▶ Work order:
Please write out exactly the lines of the data below from the line holding "#19 (199, 2188)" through the line holding "#16 (199, 1924)", and leave out the rest.

[Supplied material Boundary: Start]

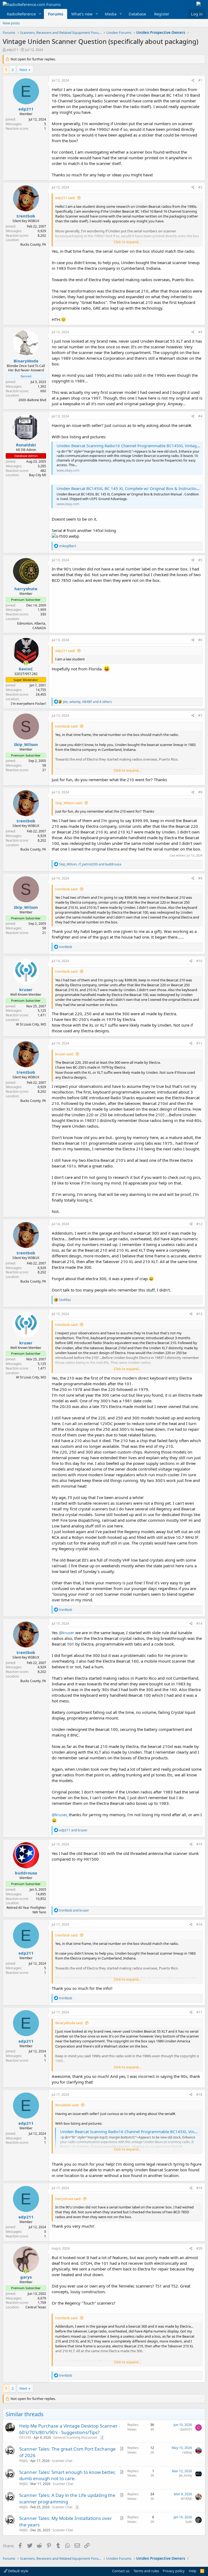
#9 (200, 878)
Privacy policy (174, 2570)
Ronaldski (26, 444)
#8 (200, 792)
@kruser (66, 1632)
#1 (200, 80)
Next (23, 69)
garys (26, 2277)
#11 (199, 1043)
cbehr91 (186, 2429)
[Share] (193, 80)
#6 (200, 640)
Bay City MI (37, 475)
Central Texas (35, 2307)
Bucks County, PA (33, 244)
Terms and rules (146, 2570)
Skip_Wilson (26, 744)
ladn (189, 2521)
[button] (40, 14)
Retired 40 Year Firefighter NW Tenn (26, 1910)
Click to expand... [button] (127, 241)
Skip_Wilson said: (69, 802)
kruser (25, 989)
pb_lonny (185, 2475)
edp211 (12, 49)
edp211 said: (65, 197)
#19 (199, 2188)
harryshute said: (68, 2198)
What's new (82, 14)
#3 (200, 332)
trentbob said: (66, 726)
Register (161, 14)
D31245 (25, 2437)
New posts (11, 23)
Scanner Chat (62, 2460)
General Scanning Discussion (75, 2437)
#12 (199, 1224)
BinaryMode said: (69, 2022)
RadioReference (21, 14)
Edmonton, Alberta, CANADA (31, 625)
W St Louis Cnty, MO (31, 1024)
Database (137, 14)
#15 (199, 1844)
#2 (200, 187)
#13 (199, 1314)
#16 (199, 1924)
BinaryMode (26, 361)
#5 (200, 560)
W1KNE (186, 2498)
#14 (199, 1623)
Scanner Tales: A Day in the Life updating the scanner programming (67, 2498)
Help (192, 2570)
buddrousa (26, 1873)
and (73, 1830)
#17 (199, 2012)
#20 (199, 2248)
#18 (199, 2094)
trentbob (26, 216)
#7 (200, 715)
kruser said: (64, 1054)
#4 (200, 416)
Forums (55, 14)
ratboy (187, 2452)
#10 (199, 961)
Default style (17, 2570)
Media (110, 14)
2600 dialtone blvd (32, 400)
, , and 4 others (87, 701)
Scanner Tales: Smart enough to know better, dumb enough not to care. (67, 2475)
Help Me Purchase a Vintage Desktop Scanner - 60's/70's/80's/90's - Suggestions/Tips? (69, 2429)
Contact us (120, 2570)
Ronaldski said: (67, 2105)
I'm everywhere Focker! (28, 703)
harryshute (25, 588)
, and (90, 864)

[Supplied material Boundary: End]

▶ Completed exercise:
#19 (199, 2188)
harryshute said: (68, 2198)
What's new (82, 14)
#3 (200, 332)
trentbob said: (66, 726)
Register (161, 14)
D31245 (25, 2437)
New posts (11, 23)
Scanner Chat (62, 2460)
General Scanning Discussion (75, 2437)
#12 (199, 1224)
BinaryMode said: (69, 2022)
RadioReference (21, 14)
Edmonton, Alberta, CANADA (31, 625)
W St Louis Cnty, MO (31, 1024)
Database (137, 14)
#15 (199, 1844)
#2 (200, 187)
#13 (199, 1314)
#16 (199, 1924)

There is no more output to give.